Monday, May 10, 2010

Artifice and Artlessness With Bonnie Prince Billy

The other night I accepted an invitation to see the Kentucky singer-songwriter Bonnie "Prince" Billy at McCabe’s Guitar Shop. I came out of the show realizing that this enigmatic figure, whose work I’ve known for about 15 years, is vastly more talented as well as much weirder than I had ever thought.

First, the show: The artist formerly known as Will Oldham appeared in McCabe’s 150-seat room, lined with string instruments, with sidekick Emmett Kelly. I would happily pay to see the baby-faced, angelic-voiced Kelly play his understated mix of folk, acoustic country and classical guitar solo.

Oldham, wearing a plaid shirt, khakis he kept rolling up and a pair of slippers without socks, has to be seen to be believed. With his long, scraggly beard, weathered voice and devotion to the Appalachian folk tradition, he seems like the kind of cat who would be obsessed with “authenticity” and the plainspoken quality of mountain and hill music. I expected him to sit in his chair and brood.

But Oldham, a trained actor who appeared as an earnest boy preacher in John Sayles Matewan, has the body language and delivery of a Shakespearean. He’s a recluse who refuses to give interviews to his hometown paper, but onstage he was both gracious and weirdly excited. I’ve rarely seen an indie artist so committed to his material. Between the actorly impulse, the supposed naive quality of rustic music, and the multiple monikers he’s used – I think Oldham was calling himself Palace Brothers when I first encountered him -- there’s a weird play on artifice and artlessness going on here. (Is it all an act? A friend who lives in Louisville talks about seeing him in slovenly dress around the coffee shops, looking like an escaped mental patient, and Oldham himself mentioned that he’d glimpsed himself in the dressing room mirror and thought, “Who is that homeless person?”)

The other thing: Oldham’s voice is as rich an instrument as I’ve ever heard. It sounds good on record – including the new “The Wonder Show of the World,” recorded with Kelly – but in that tiny room it was a whole other thing entirely, raw and piney but with great emotional shading. He opened with the album’s first track, “Troublesome Houses,” singing while Kelly played guitar, and then played a song he called “ a Norwegian folk song. It was written by Norwegian folks.” Both were tense and devastating.

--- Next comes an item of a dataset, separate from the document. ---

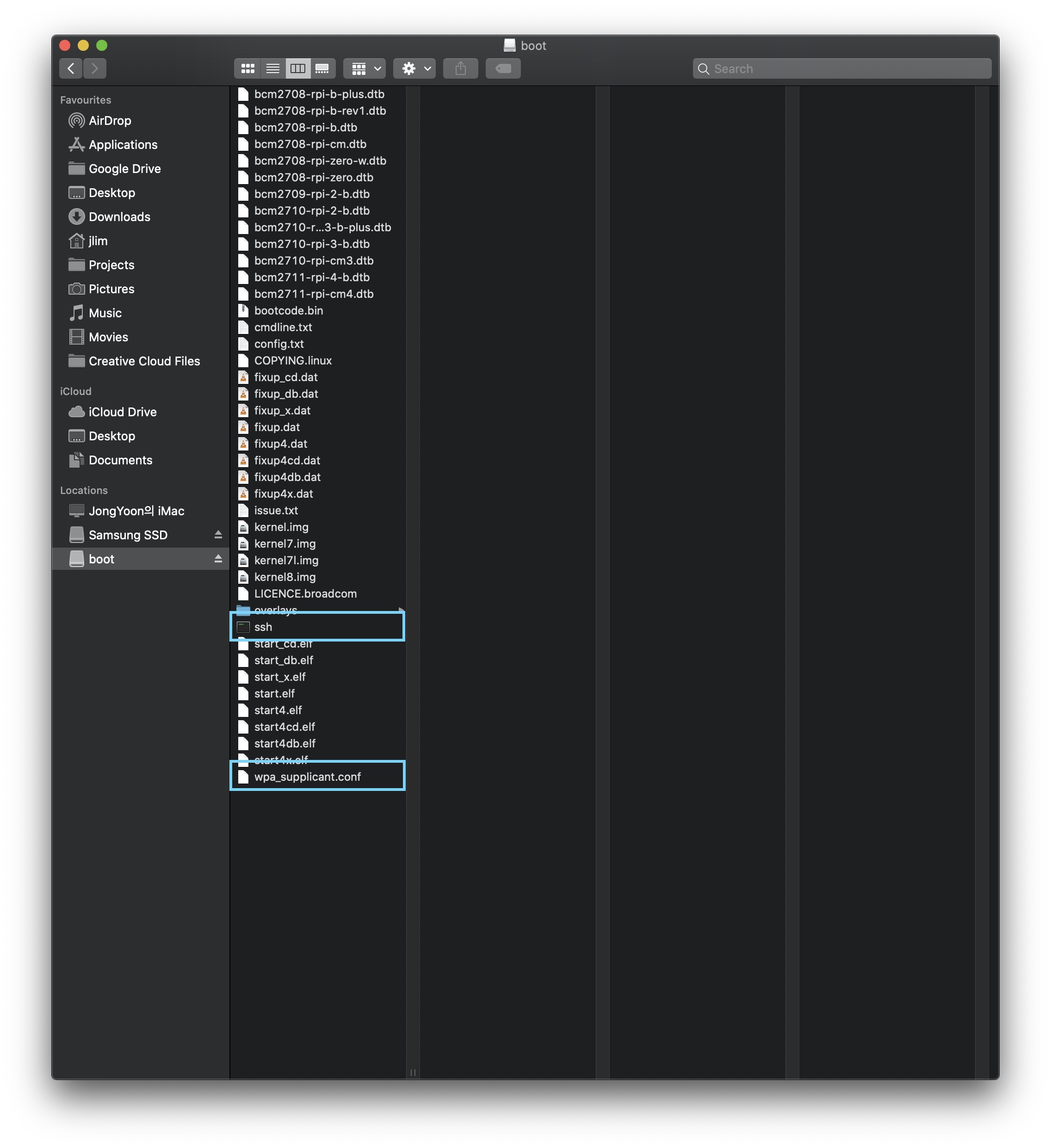Select iCloud Drive in the sidebar
This screenshot has width=1051, height=1148.
tap(122, 412)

Well, I could go on from here but the magic and intimacy of the night will be hard to recapture. I only hope this is one of those shows McCabe’s chose to record. (The second night’s show, apparently, was recorded without mics, which Oldham said he prefers.) The album is my favorite by him in years, and pretty stripped down, but like much acoustic studio recordings it is a little overproduced and some songs have an instrument or voice too many.

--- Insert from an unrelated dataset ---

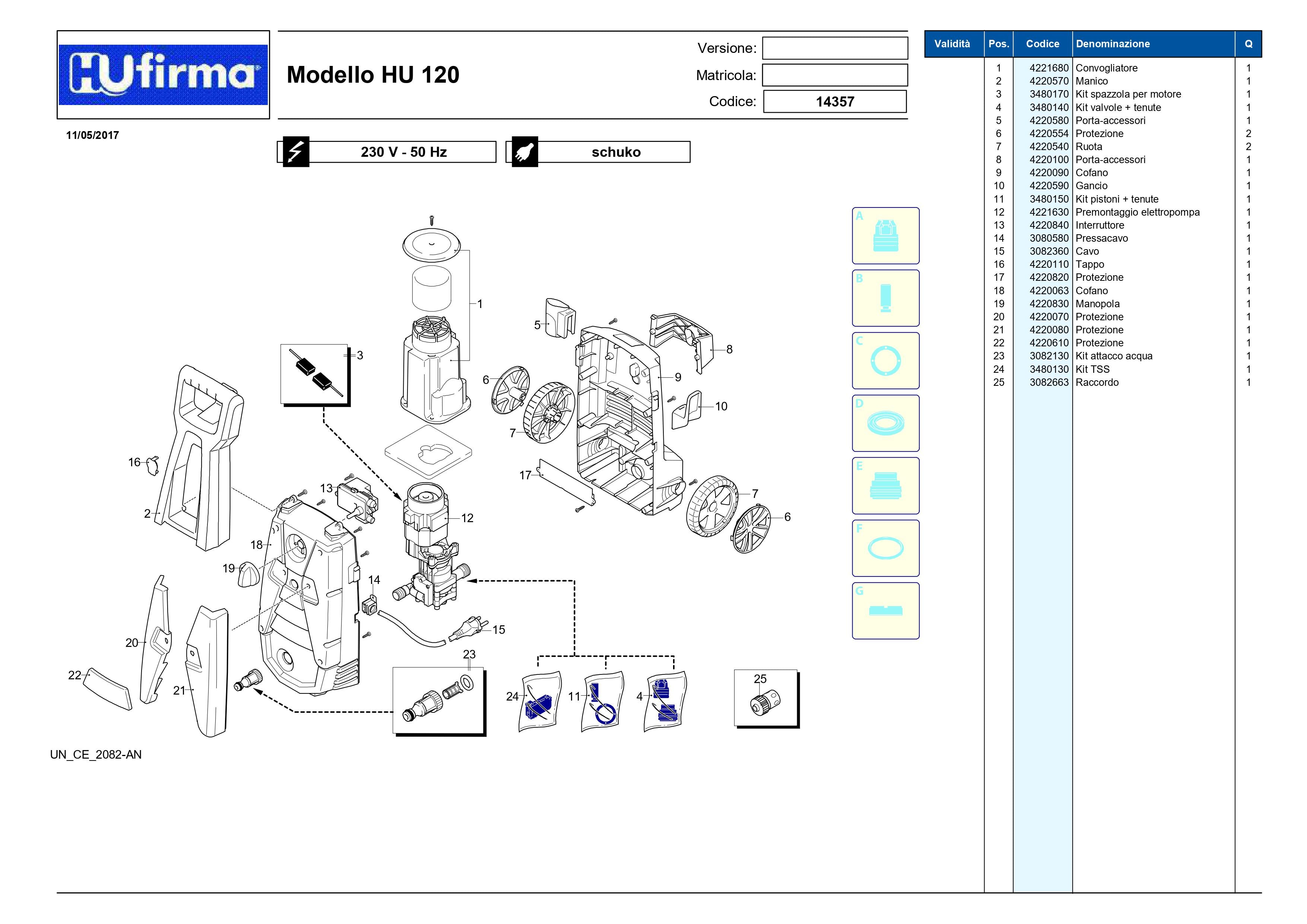The image size is (1307, 924).
Task: Select legend tile F O-ring
Action: [885, 548]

One of the advantage of seeing a show there is being able to check out the instruments and book collection on the way in and out. I was able to strum Lowden’s Richard Thompson model acoustic guitar (!), and picked up an old Leadbelly songbook put together my Lomax and Mo Asch. Also met and spoke to Lincoln, who manages the shows, very cool guy and a serious music lover. In any case, quite a night and I will return to this shrine to the strummed and plucked as soon as I can.